DeepRank / pdb2sql

Fast and versatile biomolecular structure PDB file parser using SQL queries
https://pdb2sql.readthedocs.io
Apache License 2.0
24 stars 12 forks source link

Update pdb2sqlcore.py #72

Closed DTRademaker closed 1 year ago

DTRademaker commented 2 years ago

Add sorting of the values to the 'get' function. This to fix a bug that sometimes occurs when comparing the atoms between multiple pdbs ( e.g. when using StructureSimilarity script). The bug is caused by pdbs having not the same atom-name (e.g. CA C CB O N...) order.

github-actions[bot] commented 2 years ago

This PR is stale because it has been open for 14 days with no activity. Remove stale label or comment or this will be closed in 7 days.

github-actions[bot] commented 2 years ago

This PR was closed because it has been inactive for 7 days since being marked as stale.

LilySnow commented 2 years ago

Hi Cunliang, I do not think we need an order parameter, right? I will accept this change.

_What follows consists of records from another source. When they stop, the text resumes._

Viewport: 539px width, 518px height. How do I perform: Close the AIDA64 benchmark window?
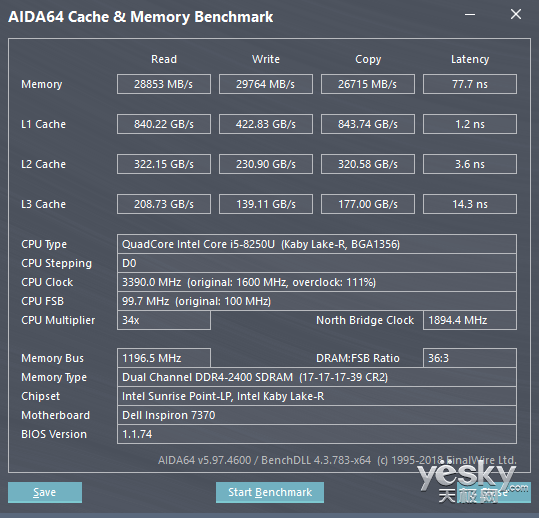516,14
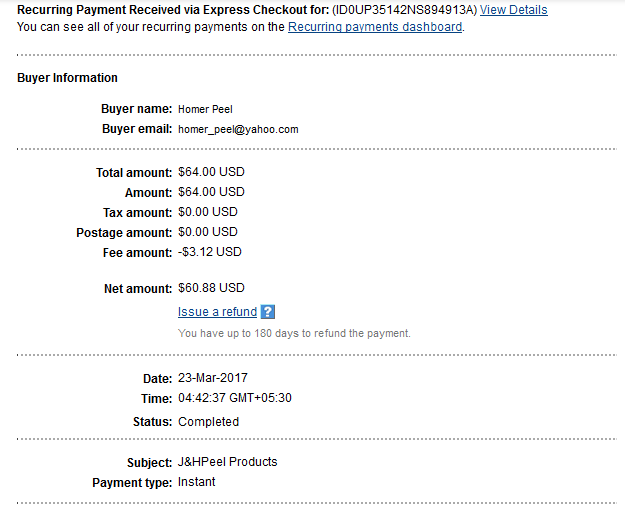Click the refund help question mark icon

coord(267,312)
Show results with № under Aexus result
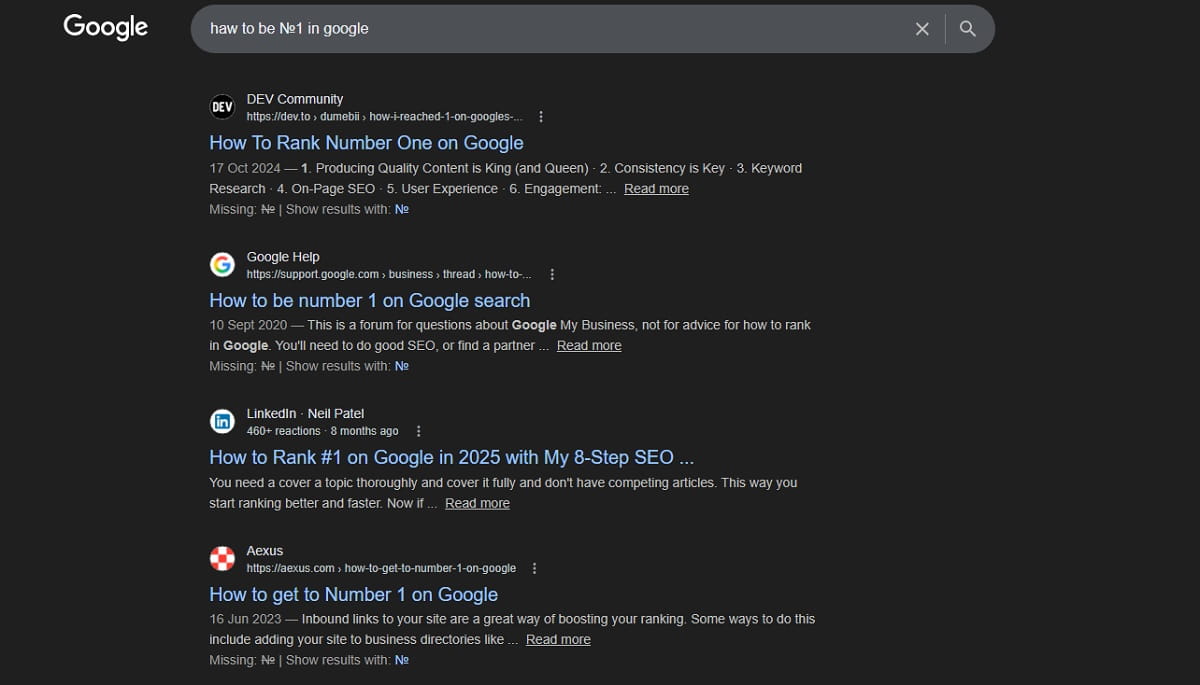The height and width of the screenshot is (685, 1200). [x=401, y=659]
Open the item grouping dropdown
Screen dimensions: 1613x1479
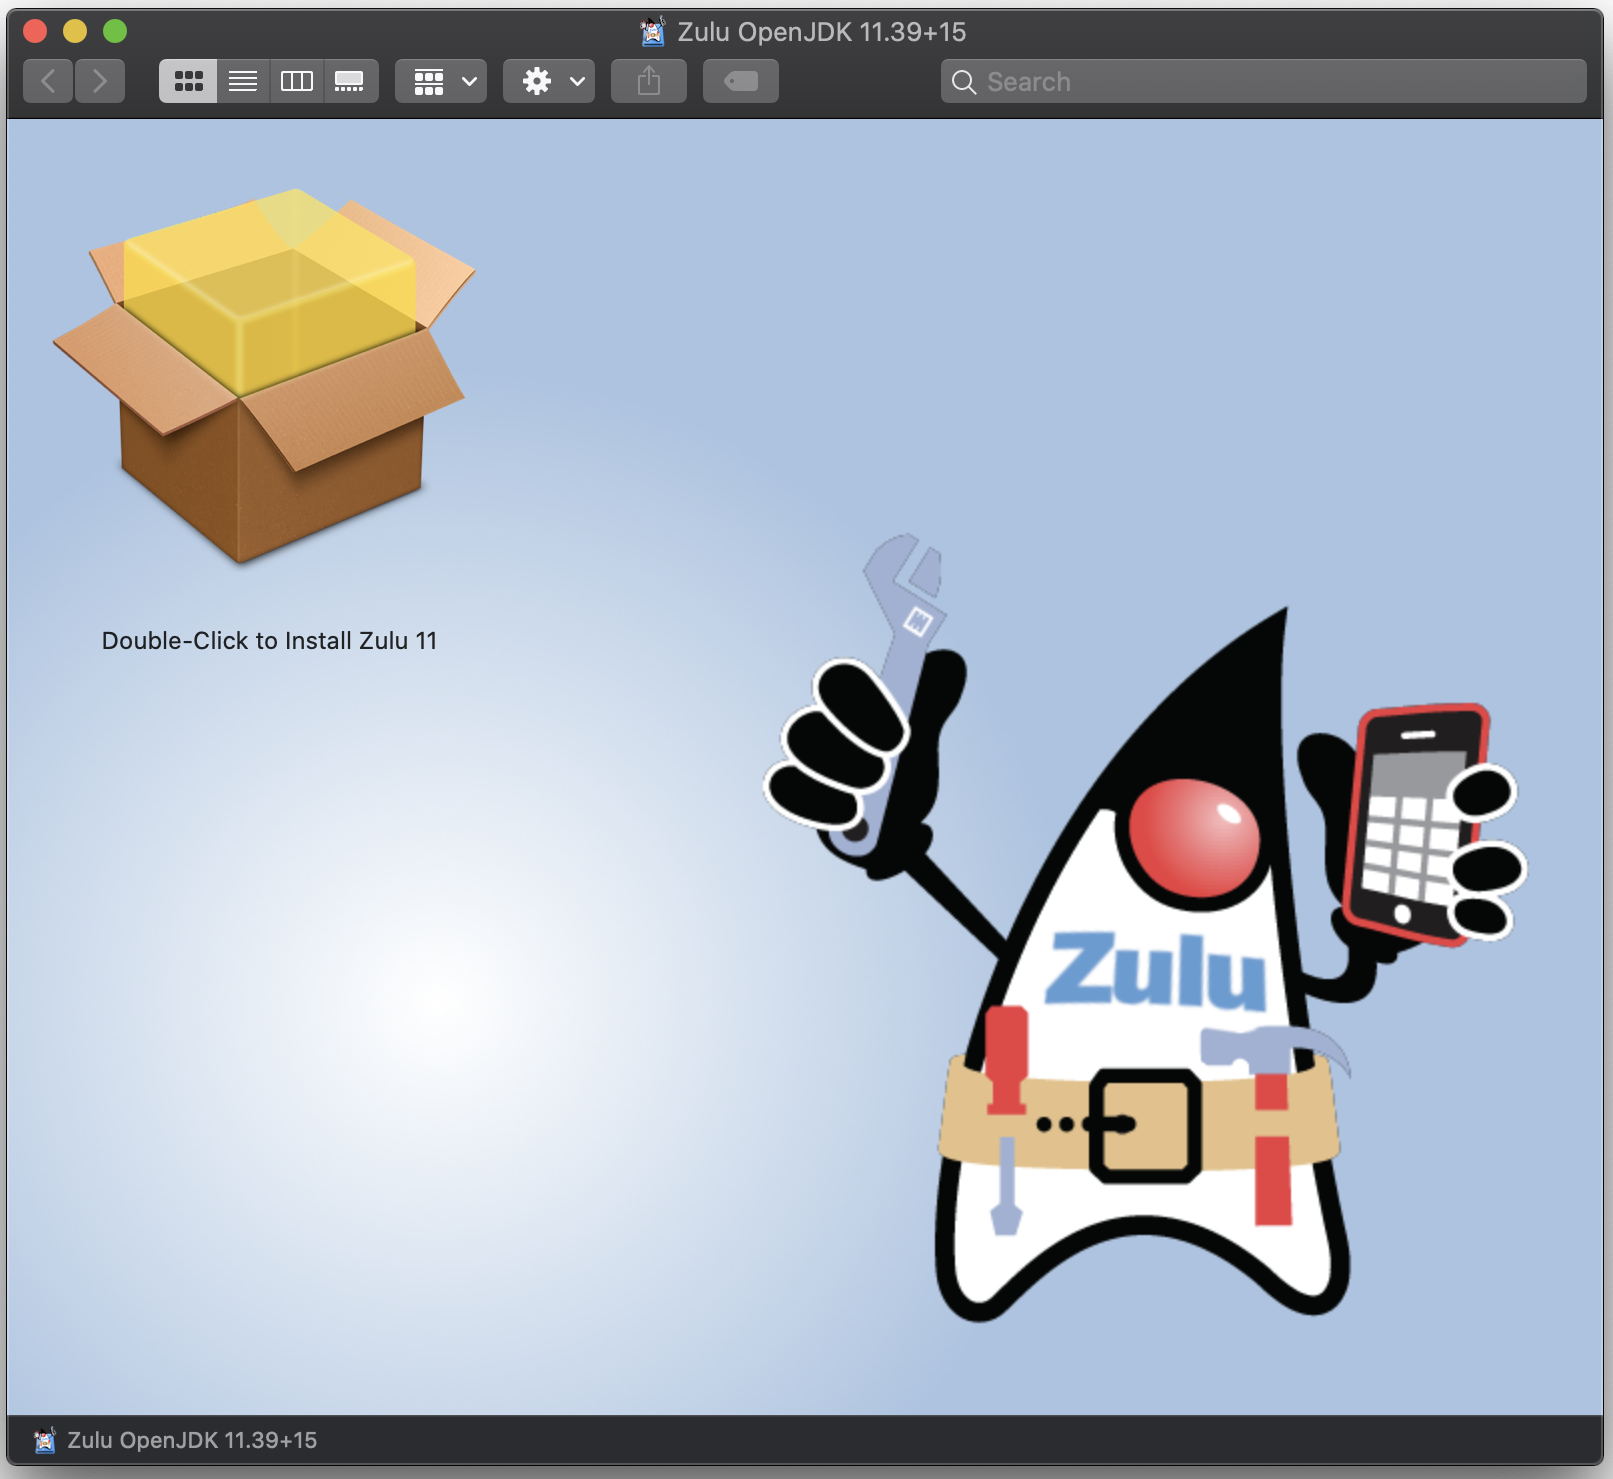[441, 81]
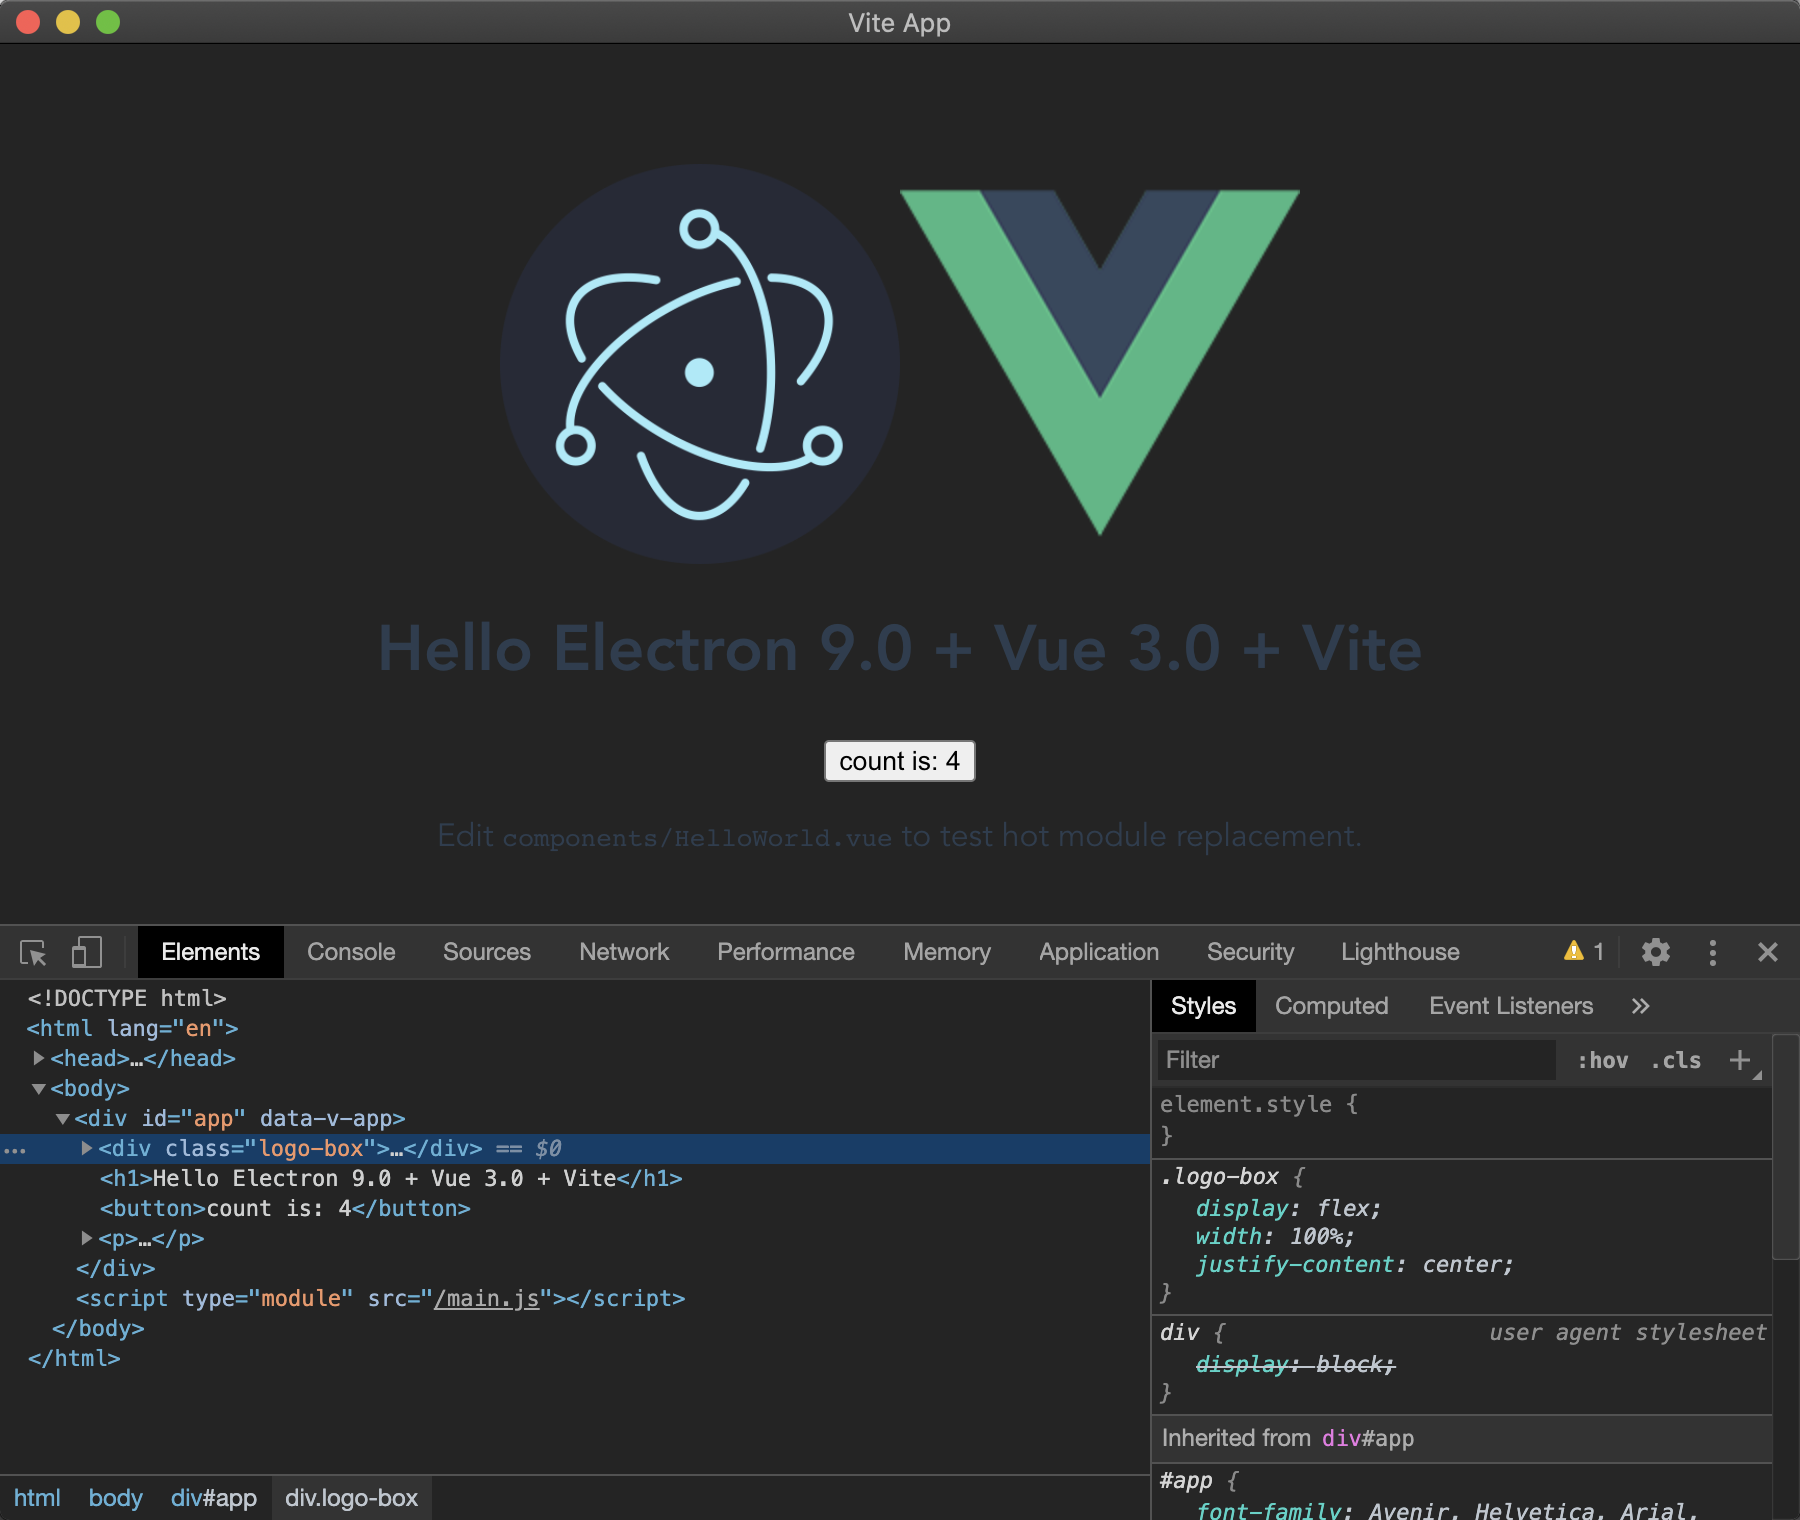The image size is (1800, 1520).
Task: Open DevTools settings gear
Action: tap(1656, 952)
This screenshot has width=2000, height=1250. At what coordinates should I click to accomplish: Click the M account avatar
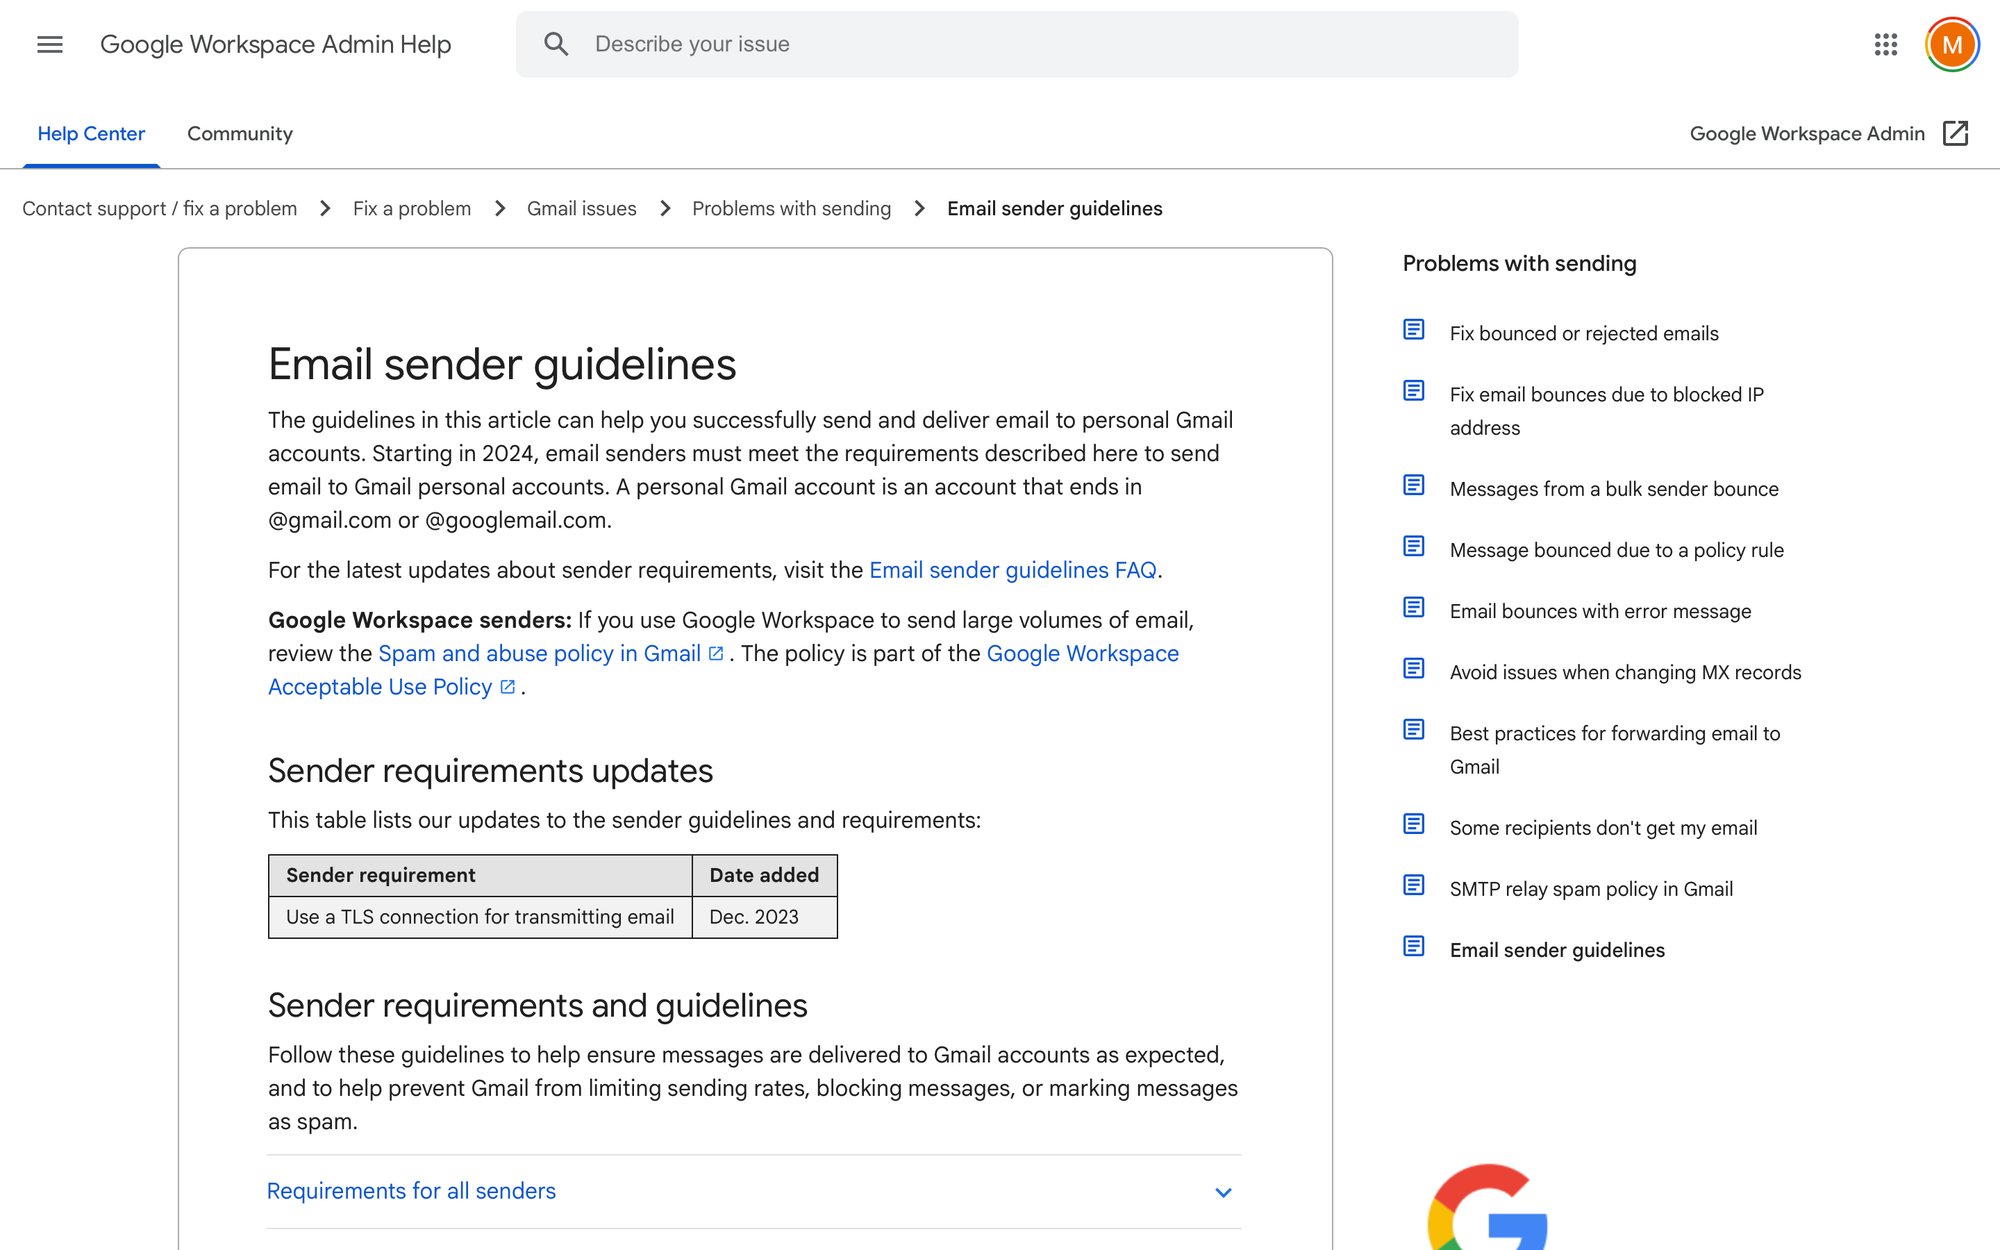pyautogui.click(x=1952, y=44)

NicoRenaud commented 2 years ago

Hi all, I’m not sure I would change the way get returns the values. The behavior described here was precisely what was intended. Since the issue is only in structure similarity I would add the sorting option there and not in get.

CunliangGeng commented 2 years ago

Agree with Nico. That's also why I suggested adding an option to get itself.

NicoRenaud commented 2 years ago

Adding the order argument to get is a solution but it makes get more complicated ... I would really simply fix that in StructureSimilarity and not touch get. The get method is central to all the data pipelines we have created (iscore, deeprank, deeprank GNN) so modifying it is not a trivial decision. Adding an order option would also make get do two things (SQL query + sorting) and that's 1 thing too many :)

LilySnow commented 2 years ago

Hi Nico, there seems no other way to fix this bug without changing the get function. We cannot fix StructureSimilarity downstream...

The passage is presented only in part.